• **About this task**:
Please output each entry in the material beneath exactly as shown.

• **Dataset extract**:
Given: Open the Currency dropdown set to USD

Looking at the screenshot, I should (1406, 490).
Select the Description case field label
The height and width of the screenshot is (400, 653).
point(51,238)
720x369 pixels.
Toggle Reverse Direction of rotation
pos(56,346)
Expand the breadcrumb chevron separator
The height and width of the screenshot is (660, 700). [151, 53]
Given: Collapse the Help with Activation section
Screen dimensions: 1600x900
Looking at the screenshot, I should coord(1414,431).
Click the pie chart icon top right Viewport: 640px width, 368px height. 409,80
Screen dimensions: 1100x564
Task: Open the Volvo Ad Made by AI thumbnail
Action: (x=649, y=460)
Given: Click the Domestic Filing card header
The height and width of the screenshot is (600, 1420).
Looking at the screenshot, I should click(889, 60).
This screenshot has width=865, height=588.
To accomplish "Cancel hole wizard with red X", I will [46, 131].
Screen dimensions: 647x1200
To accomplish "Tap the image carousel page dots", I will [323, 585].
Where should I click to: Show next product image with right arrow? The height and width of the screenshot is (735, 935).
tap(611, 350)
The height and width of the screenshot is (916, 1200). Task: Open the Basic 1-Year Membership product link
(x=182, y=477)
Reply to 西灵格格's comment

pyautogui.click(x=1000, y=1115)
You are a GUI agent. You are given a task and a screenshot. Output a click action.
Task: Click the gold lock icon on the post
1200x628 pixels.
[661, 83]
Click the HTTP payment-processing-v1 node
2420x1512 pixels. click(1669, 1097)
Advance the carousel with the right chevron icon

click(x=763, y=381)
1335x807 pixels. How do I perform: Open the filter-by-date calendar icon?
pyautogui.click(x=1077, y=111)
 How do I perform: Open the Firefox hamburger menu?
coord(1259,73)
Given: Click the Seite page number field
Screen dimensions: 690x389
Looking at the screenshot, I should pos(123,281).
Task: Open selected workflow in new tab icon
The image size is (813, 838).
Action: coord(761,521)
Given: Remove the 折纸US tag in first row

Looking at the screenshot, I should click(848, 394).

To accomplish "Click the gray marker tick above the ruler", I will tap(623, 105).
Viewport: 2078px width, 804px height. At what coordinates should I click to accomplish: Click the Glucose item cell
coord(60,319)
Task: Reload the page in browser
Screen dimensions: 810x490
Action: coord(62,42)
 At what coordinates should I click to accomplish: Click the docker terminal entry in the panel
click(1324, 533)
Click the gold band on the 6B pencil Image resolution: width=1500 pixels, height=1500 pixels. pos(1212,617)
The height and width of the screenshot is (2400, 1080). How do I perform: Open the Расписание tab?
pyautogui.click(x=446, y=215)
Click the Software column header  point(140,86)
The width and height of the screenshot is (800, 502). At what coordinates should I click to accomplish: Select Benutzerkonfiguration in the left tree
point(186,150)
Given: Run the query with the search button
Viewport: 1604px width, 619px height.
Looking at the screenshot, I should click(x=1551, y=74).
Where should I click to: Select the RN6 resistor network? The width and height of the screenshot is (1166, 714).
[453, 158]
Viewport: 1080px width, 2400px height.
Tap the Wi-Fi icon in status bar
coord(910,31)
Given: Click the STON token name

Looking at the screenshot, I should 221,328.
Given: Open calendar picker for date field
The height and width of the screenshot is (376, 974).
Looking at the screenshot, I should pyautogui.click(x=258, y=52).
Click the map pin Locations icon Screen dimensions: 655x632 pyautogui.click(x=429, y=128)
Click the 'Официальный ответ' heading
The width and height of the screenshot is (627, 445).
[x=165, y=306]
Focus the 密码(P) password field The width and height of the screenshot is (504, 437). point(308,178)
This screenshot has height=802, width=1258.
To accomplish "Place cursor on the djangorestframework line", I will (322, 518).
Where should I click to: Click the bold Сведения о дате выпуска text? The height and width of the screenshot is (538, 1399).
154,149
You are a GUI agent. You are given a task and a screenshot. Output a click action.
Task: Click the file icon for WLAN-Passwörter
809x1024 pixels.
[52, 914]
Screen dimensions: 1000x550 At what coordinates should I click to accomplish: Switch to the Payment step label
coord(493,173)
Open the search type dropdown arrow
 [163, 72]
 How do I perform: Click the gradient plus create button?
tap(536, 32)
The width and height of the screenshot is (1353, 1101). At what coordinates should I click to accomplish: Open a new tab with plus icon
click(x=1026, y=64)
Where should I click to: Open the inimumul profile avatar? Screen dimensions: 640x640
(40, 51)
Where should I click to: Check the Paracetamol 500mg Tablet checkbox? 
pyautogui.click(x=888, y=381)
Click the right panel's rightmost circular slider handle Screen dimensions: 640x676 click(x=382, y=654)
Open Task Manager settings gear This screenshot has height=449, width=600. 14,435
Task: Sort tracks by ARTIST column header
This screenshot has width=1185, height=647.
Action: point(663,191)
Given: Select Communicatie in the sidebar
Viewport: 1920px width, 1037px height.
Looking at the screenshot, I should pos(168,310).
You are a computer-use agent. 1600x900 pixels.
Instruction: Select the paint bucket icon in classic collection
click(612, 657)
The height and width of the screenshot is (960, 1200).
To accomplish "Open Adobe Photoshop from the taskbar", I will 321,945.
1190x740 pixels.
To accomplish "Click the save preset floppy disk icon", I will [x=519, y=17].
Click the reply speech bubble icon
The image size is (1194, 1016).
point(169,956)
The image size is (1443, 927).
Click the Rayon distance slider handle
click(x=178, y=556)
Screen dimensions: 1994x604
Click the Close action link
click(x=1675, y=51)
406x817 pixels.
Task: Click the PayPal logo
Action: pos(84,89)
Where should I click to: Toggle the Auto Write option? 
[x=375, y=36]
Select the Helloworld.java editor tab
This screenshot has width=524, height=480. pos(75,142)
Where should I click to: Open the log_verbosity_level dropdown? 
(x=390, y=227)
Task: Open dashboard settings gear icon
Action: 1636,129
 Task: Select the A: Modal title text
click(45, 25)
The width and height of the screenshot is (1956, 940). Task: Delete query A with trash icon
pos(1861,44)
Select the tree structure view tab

• **Solution below**:
Given: Open the Currency dropdown set to USD

Looking at the screenshot, I should (1406, 490).
Select the Description case field label
The height and width of the screenshot is (400, 653).
point(51,238)
720x369 pixels.
Toggle Reverse Direction of rotation
pos(56,346)
Expand the breadcrumb chevron separator
The height and width of the screenshot is (660, 700). [151, 53]
Given: Collapse the Help with Activation section
Screen dimensions: 1600x900
Looking at the screenshot, I should coord(1414,431).
Click the pie chart icon top right Viewport: 640px width, 368px height. 409,80
Screen dimensions: 1100x564
Task: Open the Volvo Ad Made by AI thumbnail
Action: (x=649, y=460)
Given: Click the Domestic Filing card header
The height and width of the screenshot is (600, 1420).
Looking at the screenshot, I should click(889, 60).
This screenshot has width=865, height=588.
To accomplish "Cancel hole wizard with red X", I will [46, 131].
Screen dimensions: 647x1200
To accomplish "Tap the image carousel page dots", I will [323, 585].
Where should I click to: Show next product image with right arrow? The height and width of the screenshot is (735, 935).
tap(611, 350)
The height and width of the screenshot is (916, 1200). Task: Open the Basic 1-Year Membership product link
(x=182, y=477)
Reply to 西灵格格's comment

pyautogui.click(x=1000, y=1115)
You are a GUI agent. You are given a task and a screenshot. Output a click action.
Task: Click the gold lock icon on the post
1200x628 pixels.
[661, 83]
Click the HTTP payment-processing-v1 node
2420x1512 pixels. click(1669, 1097)
Advance the carousel with the right chevron icon

click(x=763, y=381)
1335x807 pixels. How do I perform: Open the filter-by-date calendar icon?
pyautogui.click(x=1077, y=111)
 How do I perform: Open the Firefox hamburger menu?
coord(1259,73)
Given: Click the Seite page number field
Screen dimensions: 690x389
Looking at the screenshot, I should pos(123,281).
Task: Open selected workflow in new tab icon
The image size is (813, 838).
Action: coord(761,521)
Given: Remove the 折纸US tag in first row

Looking at the screenshot, I should click(848, 394).

To accomplish "Click the gray marker tick above the ruler", I will tap(623, 105).
Viewport: 2078px width, 804px height. At what coordinates should I click to accomplish: Click the Glucose item cell
coord(60,319)
Task: Reload the page in browser
Screen dimensions: 810x490
Action: coord(62,42)
 At what coordinates should I click to accomplish: Click the docker terminal entry in the panel
click(1324, 533)
Click the gold band on the 6B pencil Image resolution: width=1500 pixels, height=1500 pixels. pos(1212,617)
The height and width of the screenshot is (2400, 1080). How do I perform: Open the Расписание tab?
pyautogui.click(x=446, y=215)
Click the Software column header  point(140,86)
The width and height of the screenshot is (800, 502). At what coordinates should I click to accomplish: Select Benutzerkonfiguration in the left tree
point(186,150)
Given: Run the query with the search button
Viewport: 1604px width, 619px height.
Looking at the screenshot, I should click(x=1551, y=74).
Where should I click to: Select the RN6 resistor network? The width and height of the screenshot is (1166, 714).
[453, 158]
Viewport: 1080px width, 2400px height.
Tap the Wi-Fi icon in status bar
coord(910,31)
Given: Click the STON token name

Looking at the screenshot, I should 221,328.
Given: Open calendar picker for date field
The height and width of the screenshot is (376, 974).
Looking at the screenshot, I should pyautogui.click(x=258, y=52).
Click the map pin Locations icon Screen dimensions: 655x632 pyautogui.click(x=429, y=128)
Click the 'Официальный ответ' heading
The width and height of the screenshot is (627, 445).
[x=165, y=306]
Focus the 密码(P) password field The width and height of the screenshot is (504, 437). point(308,178)
This screenshot has height=802, width=1258.
To accomplish "Place cursor on the djangorestframework line", I will (322, 518).
Where should I click to: Click the bold Сведения о дате выпуска text? The height and width of the screenshot is (538, 1399).
154,149
You are a GUI agent. You are given a task and a screenshot. Output a click action.
Task: Click the file icon for WLAN-Passwörter
809x1024 pixels.
[52, 914]
Screen dimensions: 1000x550 At what coordinates should I click to accomplish: Switch to the Payment step label
coord(493,173)
Open the search type dropdown arrow
 [163, 72]
 How do I perform: Click the gradient plus create button?
tap(536, 32)
The width and height of the screenshot is (1353, 1101). At what coordinates should I click to accomplish: Open a new tab with plus icon
click(x=1026, y=64)
Where should I click to: Open the inimumul profile avatar? Screen dimensions: 640x640
(40, 51)
Where should I click to: Check the Paracetamol 500mg Tablet checkbox? 
pyautogui.click(x=888, y=381)
Click the right panel's rightmost circular slider handle Screen dimensions: 640x676 click(x=382, y=654)
Open Task Manager settings gear This screenshot has height=449, width=600. 14,435
Task: Sort tracks by ARTIST column header
This screenshot has width=1185, height=647.
Action: point(663,191)
Given: Select Communicatie in the sidebar
Viewport: 1920px width, 1037px height.
Looking at the screenshot, I should pos(168,310).
You are a computer-use agent. 1600x900 pixels.
Instruction: Select the paint bucket icon in classic collection
click(612, 657)
The height and width of the screenshot is (960, 1200).
To accomplish "Open Adobe Photoshop from the taskbar", I will 321,945.
1190x740 pixels.
To accomplish "Click the save preset floppy disk icon", I will [x=519, y=17].
Click the reply speech bubble icon
The image size is (1194, 1016).
point(169,956)
The image size is (1443, 927).
Click the Rayon distance slider handle
click(x=178, y=556)
Screen dimensions: 1994x604
Click the Close action link
click(x=1675, y=51)
406x817 pixels.
Task: Click the PayPal logo
Action: pos(84,89)
Where should I click to: Toggle the Auto Write option? 
[x=375, y=36]
Select the Helloworld.java editor tab
This screenshot has width=524, height=480. pos(75,142)
Where should I click to: Open the log_verbosity_level dropdown? 
(x=390, y=227)
Task: Open dashboard settings gear icon
Action: 1636,129
 Task: Select the A: Modal title text
click(45, 25)
The width and height of the screenshot is (1956, 940). Task: Delete query A with trash icon
pos(1861,44)
Select the tree structure view tab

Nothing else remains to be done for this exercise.